### Exercício escrito 1
No excerto sobre a competência material dos juízos de família e menores, que lei é designada pela sigla LOSJ?
### Exercício escrito 2
Reproduza o trecho do excerto sobre a competência dos juízos de família e menores que começa em "13. Ora, entende" e termina em "26 de Agosto).".
### Exercício escrito 3
Dê seguimento ao texto sobre a competência material dos juízos de família e menores, a partir da última frase apresentada.

### Excerto para leitura
····················

10. A questão essencial que constitui objecto do presente recurso reconduz-se a saber em que tribunais reside a competência material para apreciar a presente causa: se nos Juízos de Família e Menores, como entendeu o tribunal recorrido, por apelo à norma do art. 122.º, n.º 2, da Lei n.º 62/2013, de 26 de Agosto (Lei da Organização do Sistema Judiciário - LOSJ); se nos Juízos Cíveis, como defende a recorrente Autora.
11. O n.º 2 do art. 122.º da LOSJ dispõe o seguinte:
“Os juízos de família e menores exercem ainda as competências que a lei confere aos tribunais nos processos de inventário instaurados em consequência de separação de pessoas e bens, divórcio, declaração de inexistência ou anulação de casamento civil, bem como nos casos especiais de separação de bens a que se aplica o regime desses processos.”.
12. Refere a Sentença que, “Estando em causa partilha de bens comuns do casal (como é o caso do saldo bancário que a A. reclama) a competência para a tramitação da ação é do Juízo de Família e Menores e não do Juízo Central Cível, que tem uma competência residual.”
13. Ora, entende a Recorrente que o n.º 2 do art. 122.º da LOSJ se limita a atribuir a competência em razão da matéria aos tribunais de família e menores nos processos de inventário ali identificados – o que não é manifestamente o caso presente, a menos que a lei estipule de forma expressa em sentido contrário, a competência material do tribunal há-de buscar-se pela matéria discutida e não pela ligação da questão ou questões em causa no processo de inventário.
14. Não se subsumindo, como tal, a matéria em apreciação ao foro dos Juízos de Família de Menores(art. 122.º da Lei n.º 62/2013, de 26 de Agosto).

····················

### Secção de dados
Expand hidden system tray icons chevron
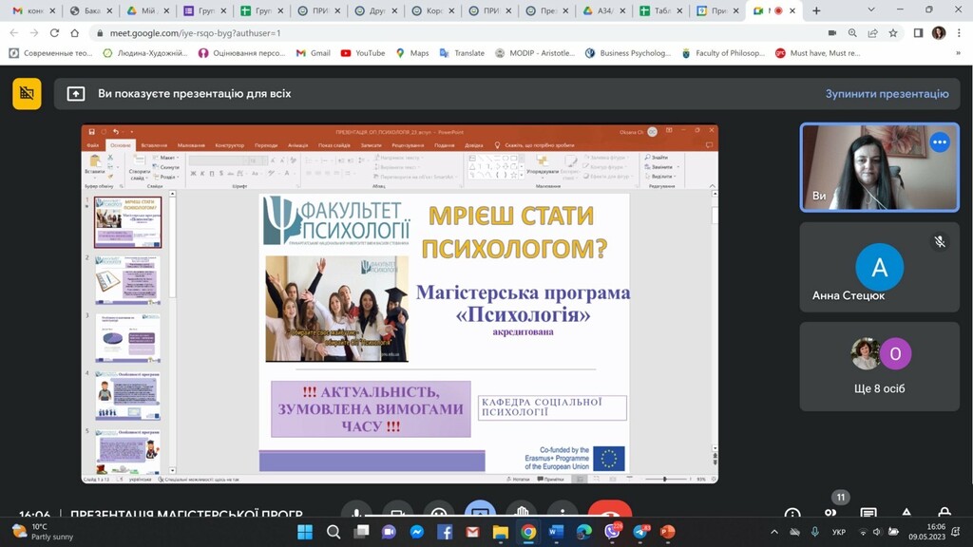Screen dimensions: 973x547 coord(774,532)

····················

### Resultado do exercício 1
A Lei n.º 62/2013, de 26 de Agosto, a Lei da Organização do Sistema Judiciário.

### Resultado do exercício 2
13. Ora, entende a Recorrente que o n.º 2 do art. 122.º da LOSJ se limita a atribuir a competência em razão da matéria aos tribunais de família e menores nos processos de inventário ali identificados – o que não é manifestamente o caso presente, a menos que a lei estipule de forma expressa em sentido contrário, a competência material do tribunal há-de buscar-se pela matéria discutida e não pela ligação da questão ou questões em causa no processo de inventário.
14. Não se subsumindo, como tal, a matéria em apreciação ao foro dos Juízos de Família de Menores(art. 122.º da Lei n.º 62/2013, de 26 de Agosto).

### Resultado do exercício 3
15. Para a aferição da competência, deve-se atender à natureza da relação jurídica material tal como esta é apresentada em juízo, nos moldes em que esta é unilateralmente delineada pelo autor, por referência ao pedido e à causa de pedir formulados.
16. O Acórdão do Tribunal de Coimbra de 10-07-2024, proc. n.º 2566/22.5T8LRA-B.C1, in WWW.dgsi.pt, defende que a competência material para a ação declarativa de condenação, intentada na sequência da suspensão do processo de inventário para separação de meações, subsequente ao divórcio, por força da remessa para os meios comuns da decisão da questão inventarial controvertida, cabe, em regra, aos juízos de família e menores, apenas se excluindo tal competência se a situação a decidir for para além da partilha de determinado bem e a sua averiguação/resolução se impuser a outros intervenientes processuais (que não apenas os ex-cônjuges).
17. Pelo exposto, entende a Recorrente que a competência material para apreciar a presente ação reside, nos termos do disposto no artigo 117 n.º 1 al. a) da LOSJ, no Juízo Central Cível em que a mesma foi regularmente proposta.
18. A Decisão recorrida violou, entre outros, os artigos 40, 117 e 122 da LOSJ.
Termos em que deve ser dado provimento ao presente recurso, devendo ser revogada a sentença de primeira instância, e em consequência mandando-se prosseguir a ação, pois que, não se verifica a incompetência material do Juízo Central Cível.»
Não foram apresentadas contra-alegações.
Corridos os vistos, cumpre apreciar e decidir.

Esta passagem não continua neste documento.